Men Living Up is conducting a free workshop Saturday, June 5 at Oklahoma City, Eagle Heights, to help pastors and men’s ministry leaders develop real accountability groups that help men grow, serve and lead other men to real relationships, uninhibited by secret sin. The workshop is free if you pre-register, or $20 at the door. For more information or to register, visit www.menlivingup.org.
Venue options during the retreat also offered information on tough issues, such as overcoming strongholds and addictive behaviors, raising sexually pure children, breaking the curse of words, becoming a door keeper of your home and a marriage sharpshooter course, as well as leadership development and worship leaders sessions on planning, keys and tools to offer your best to God in worship.
Keynote speakers included Hank Hough of Kingdom Dog Ministries, speaking on how believers should be attuned to the voice of God and respond to it, and Don Meyer, who retired in February as coach of the men’s basketball team at Northern University in Aberdeen, S.D. and as college basketball’s winningest coach in history. Meyer, winner of the Jimmy V. Perseverance Award at the 2009 ESPN ESPYS and the “Legends of the Hardwood Award” at the NCAA Final Four in April, shared his journey since he was injured in a serious car accident in which he lost a leg followed by a diagnosis of inoperable cancer.
Keith Burkhart, family and men’s ministry specialist for the Baptist General Convention of Oklahoma and retreat organizer, said the retreat, which had as a theme this year Romans 12:12, “Therefore, I urge you, brothers, in view of God’s mercy, to offer your bodies as living sacrifices, holy and pleasing to God—this is your spiritual act of worship. Do not conform any longer to the pattern of this world, but be transformed by the renewing of your mind. Then you will be able to test and approve what God’s will is—His good, pleasing and perfect will. Romans 12:1-2 (NIV) was well received.

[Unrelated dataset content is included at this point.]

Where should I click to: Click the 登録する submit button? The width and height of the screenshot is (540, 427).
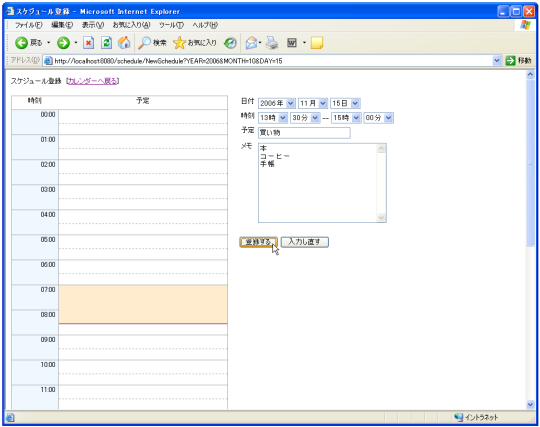[x=258, y=242]
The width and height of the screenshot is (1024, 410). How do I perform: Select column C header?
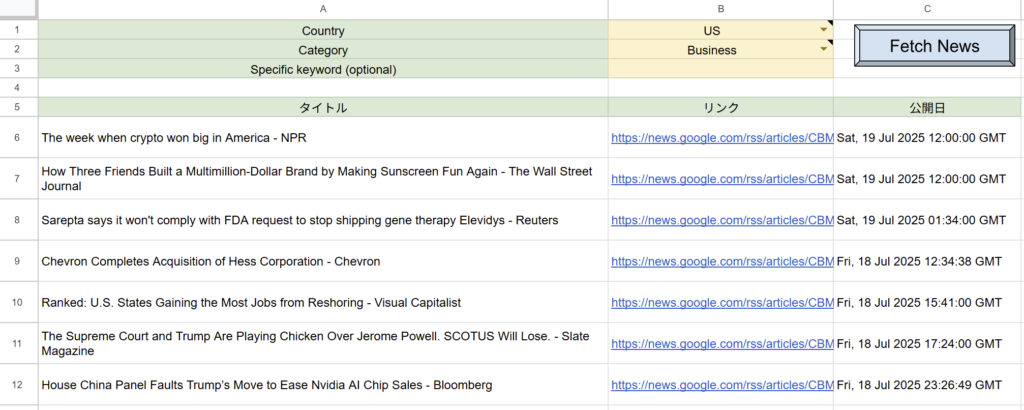[x=928, y=9]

“I am very pleased about it. Overall, it was a hit,” he said. “Hearing stories about men’s lives being changed is what it’s all about, including giving men the opportunity to respond to Christ and put them on the conveyor belt to discipleship in the process.
“It’s my passion to see revival break out in the hearts of men, and this retreat is an opportunity to impact a lot of men’s lives.”
Burkhart, who has led the way in establishing F.A.I.T.H. Riders groups in multiple churches across the state, said he is seeing God working among men in the state.
“For example, I’m working with Native American men,” he shared. “I have been praying for more than a year for direction from God in how to more effectively reach them, and I had a couple of guys approach me a couple of months ago. I sat down with them and shared the concepts I use in organizing a leadership team, and within a week, they had a team formed in the Central Oklahoma area. It’s an organized effort from several churches, so I’m thrilled about that.
“We’re seeing that in our African American men, too. I just think we’re seeing God doing a work in our men’s lives.”
Saturday afternoon, the men again provided an offering to help maintain CrossTimbers Children’s Mission Adventure Camp near McAlester. The offering totaled, $14,437, Burkhart reported.
As the retreat came to a close, Burkhart and his wife, Jeanette, were surprised with the gift of a 2006 Harley Davidson Heritage Softail motorcycle from the F.A.I.T.H. Riders in the state, and they gathered around Burkhart and prayed for God to continue to bless his ministry to families and men.